_DOCUMENT SEGMENT_.
>> Begin

Categories
General Python NLP

Python Speech Recognition with SpeechRecognition

The Python SpeechRecognition library helps you easily do speech recognition with many different backends.

Speech Recognition with SpeechRecognition? Yeah. SpeechRecognition is an automatic speech recognition (ASR) library for Python. SpeechRecognition is a wrapper library that works with multiple backends including CMU Sphinx, Google Cloud, and Azure. Find the code we cover below in the official Python Speech Recognition Github.

In this post, we will take a look at how to use the Python SpeechRecognition library with multiple backends. We will cover:

  • What is the Python SpeechRecognition Library?
  • Getting Started with Python Speech Recognition
  • Prerequisites for Python Speech Recognition
  • Python Speech Recognition via CMU Sphinx
  • SpeechRecognition using Google Speech Recognition
  • Google Cloud Speech to Text for Speech Recognition with Python SpeechRecognition
  • Python Speech Recognition with Wit.AI
  • Microsoft Azure Speech to Text for Python Speech Recognition
  • Microsoft Bing Voice Recognition to do Speech Recognition in Python
  • Python Speech Recognition with Houndify
  • IBM Speech to Text in Python SpeechRecognition
  • Python Speech Recognition with Other Libraries
  • Summary of Python Speech Recognition with the SpeechRecognition Library

What is the Python SpeechRecognition Library?

Python SpeechRecognition is a project that was BSD 3-Clause licensed from 2014-2017 by Anthony Zhang. It is a wrapper that connects to multiple APIs and engines. The SpeechRecognition library is advertised to support CMU Sphinx, Google Speech Recognition, Google Cloud Speech API, Wit.ai, Microsoft Bing Voice Recognition, Houndify API, IBM Speech to Text, and Snowboy Hotword Detection. 

Note that Snowboy is no longer around. One drawback from SpeechRecognition is that this Python Speech Recognition library is missing some powerful backends. Some current powerful backends that are missing include PyTorch, Tensorflow, and newer web APIs like Deepgram

Getting Started with Python Speech Recognition

Let’s take a step back from the code and understand how Python speech recognition happens from a high level. Automatic Speech Recognition can be done both in real time by streaming audio and asynchronously on audio files. In this post, we’re going to cover how to use SpeechRecognition to run asynchronous speech recognition on an audio file.

We start with audio data, which looks like a wave form as shown in the image above. Python converts this wave form data into the form of a set of numbers known as a vector. We combine multiple vectors into a matrix. This vector/matrix formatted data is then fed into a trained neural network which gives us a prediction.

Now that we have an understanding of how speech recognition works, let’s get into the code. The Python SpeechRecognition library allows us to use many different models to do speech recognition. Each of these sections covers a different model/engine/backend that does speech recognition. You may get different results from each app.

Prerequisites for Python Speech Recognition

First, we need to install the Python SpeechRecognition Library. We can do that with the line pip install SpeechRecognition. Once we have the library installed, we start. All the code below belongs in the same file.

>> End

_THE TASKS_.
- a) List every engine and API that the SpeechRecognition tutorial says the library is advertised to support.
- b) Please retype the part of the SpeechRecognition tutorial between "First, we need" and "the same file.", inclusive.

_SUPPLIED INFORMATION_.
>> Begin

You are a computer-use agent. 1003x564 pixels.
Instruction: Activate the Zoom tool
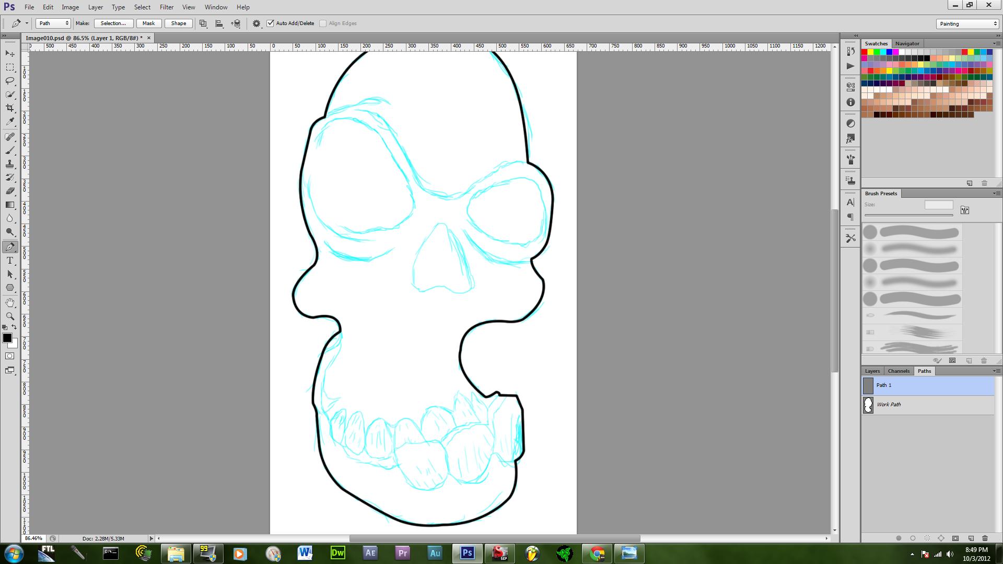tap(10, 316)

>> End

_TASK-BY-TASK ANSWERS_.
- a)
- CMU Sphinx
- Google Speech Recognition
- Google Cloud Speech API
- Wit.ai
- Microsoft Bing Voice Recognition
- Houndify API
- IBM Speech to Text
- Snowboy Hotword Detection

- b)
First, we need to install the Python SpeechRecognition Library. We can do that with the line pip install SpeechRecognition. Once we have the library installed, we start. All the code below belongs in the same file.